Frequently Asked Questions
We’ve gathered the most frequently asked questions about Cleardox so you can quickly get an overview of features, security, integrations, and pricing. If you can’t find what you’re looking for, you’re always welcome to contact us.

Cleardox automatically detects and helps remove personal and sensitive information in documents using a combination of machine learning and rule-based detection. The tool is assisted and always requires user review before finalizing results.

Cleardox can detect sensitive and personal data across 20+ categories, including names, email addresses, phone numbers, addresses, SSN numbers, company information, dates, account numbers, authorization IDs, and geographic data such as regions and municipalities.
The tool also identifies additional sensitive content such as financial data, license plates, titles, and confidential information across documents. Cleardox can also identify indirect personal data such as job title and organization, which in combination can be used to identify a person.

Within our field, performance is typically measured using two metrics:
- Recall - how well we identify the information that needs to be found
- Precision - how accurately we identify it
Depending on the quality of your data, you can typically expect:
- Recall: around 97%
- Precision: around 90%
The reason precision is often slightly lower than recall is that we prefer to identify slightly too much rather than too little. In other words, we prioritize ensuring that sensitive information is not missed - even if it occasionally leads to slight over-anonymization.

Cleardox supports all languages, although accuracy may vary depending on language complexity and available training data.

Yes. Using Optical Character Recognition (OCR), Cleardox can convert non-searchable PDFs (so-called flat PDFs) into machine-readable documents.
The process happens automatically, so the user does not need to take any action. Cleardox intelligently detects whether a page already contains machine-readable text. If no text is detected, the page is automatically processed with OCR, ensuring the document becomes readable and ready for further processing.

Yes, we support more than 50 different file formats. When uploading documents, you can choose whether they should be converted to PDF. This is the most common setup and is called Cleardox Convert. When Cleardox Convert is enabled, we automatically convert different file formats into PDF upon upload, ensuring a consistent format across all documents in the system.

When a document is uploaded (regardless of format), Cleardox automatically creates a new PDF version during processing.
This ensures that redactions are permanent (non-reversible) and that full control over metadata and sensitive content is maintained.

Yes – this is what we call native support. The term may sound technical, but it simply means that you can download the document in the same format as the one you uploaded to Cleardox. Our native support includes Word files (.docx) and Excel files.

No, there are no limits on the number of documents you can upload to Cleardox, and there is no page limit for individual documents. It is not uncommon for files with 10,000+ pages to be uploaded to the system. However, if you upload a document with 20,000 pages, you might want to grab an extra cup of coffee while it processes.

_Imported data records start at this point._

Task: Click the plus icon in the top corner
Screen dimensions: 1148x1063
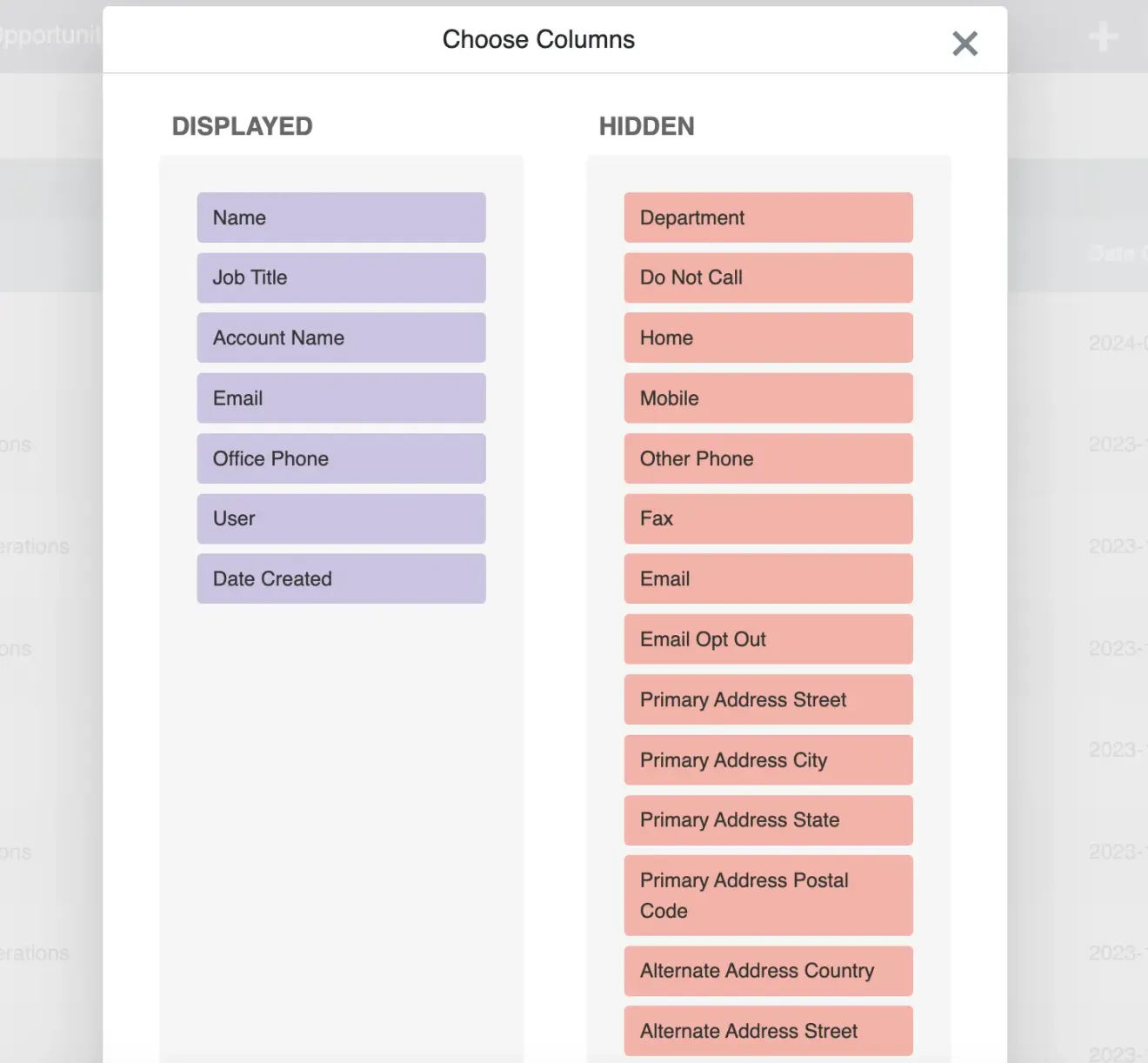Action: pyautogui.click(x=1102, y=36)
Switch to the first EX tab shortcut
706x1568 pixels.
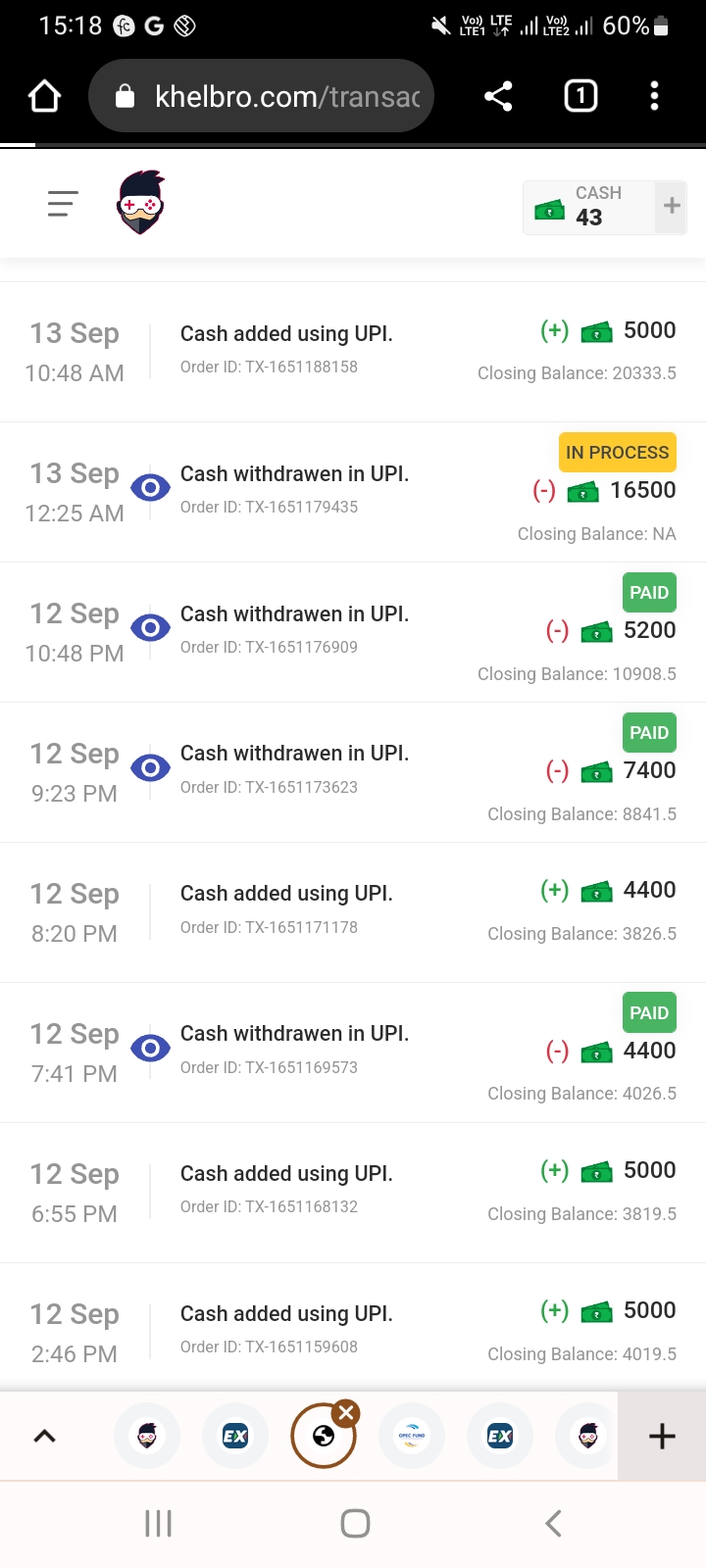tap(235, 1436)

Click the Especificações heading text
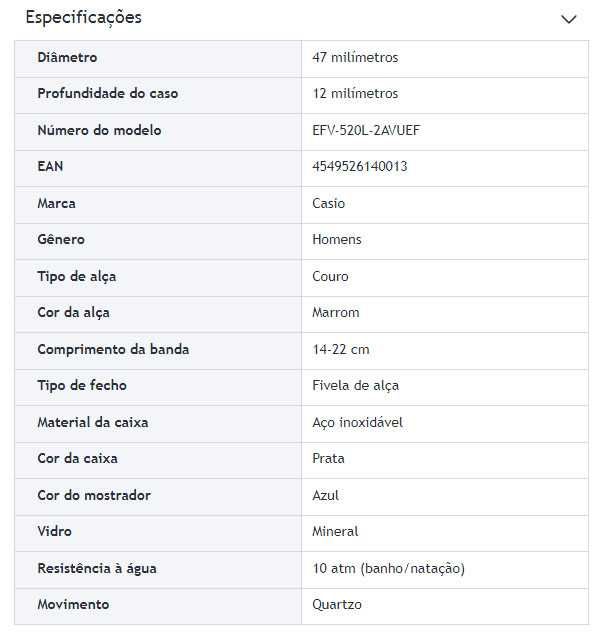pos(83,18)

Users can share cases internally with colleagues as either viewers or editors. External sharing can be enabled with additional security controls.

At Cleardox, we offer support directly within the system - and we always prioritize responding to inquiries as quickly as possible (we’re pretty quick to respond, if we do say so ourselves 😉).
Our support is available during normal business hours (09:00–17:00 CET), and support requests are categorized and prioritized based on their level of criticality.

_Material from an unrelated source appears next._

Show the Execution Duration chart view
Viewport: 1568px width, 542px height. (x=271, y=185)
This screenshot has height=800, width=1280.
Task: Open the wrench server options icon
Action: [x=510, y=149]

Support access is strictly limited to authorized personnel only. Documents are transferred securely, and support staff have read-only access with no ability to modify data.

Yes. Cleardox provides an API that allows integration with external systems. Through the API, you can upload documents, retrieve anonymized/redacted documents, and return processed files back into your systems. This makes it easy to integrate Cleardox into existing workflows.

No. Customer data is not used for training or continuous model retraining unless explicitly agreed in writing. Data is only used for processing and anonymization/redaction of documents.

Yes. As a user, you can create your own categories with custom search criteria.
As an administrator, you can also create and maintain categories that are shared across your organization, so individual users do not need to recreate the same categories.
If a category is more complex and cannot be solved with simple search terms, our technical team can also help create it for you.
However, most customers find that the existing categories already cover their needs.

At Cleardox, we work to make document redaction simpler, safer, and less time-consuming. Our goal is to reduce complexity and workload, so you can end your workday with peace of mind - knowing that your documents have been anonymized correctly.
Cleardox is built with a strong focus on usability, security, and collaboration, making it easier to work with even large document volumes.
What our customers especially highlight:
- Cleardox is intuitive and easy to use
- It is easy to collaborate with colleagues in the system
- You can pseudonymize content – not just redact it
- As a lawyer, you have access to all relevant features in one unified PDF solution
- We provide support directly within the system

Yes, Cleardox also pseudonymizes content.
This means that sensitive information can be replaced with consistent pseudonyms (e.g. P1, P2, V1, etc.). This ensures that the structure and context of the document are preserved.
You can choose between black redaction and pseudonymization, and this can be configured per category in the system.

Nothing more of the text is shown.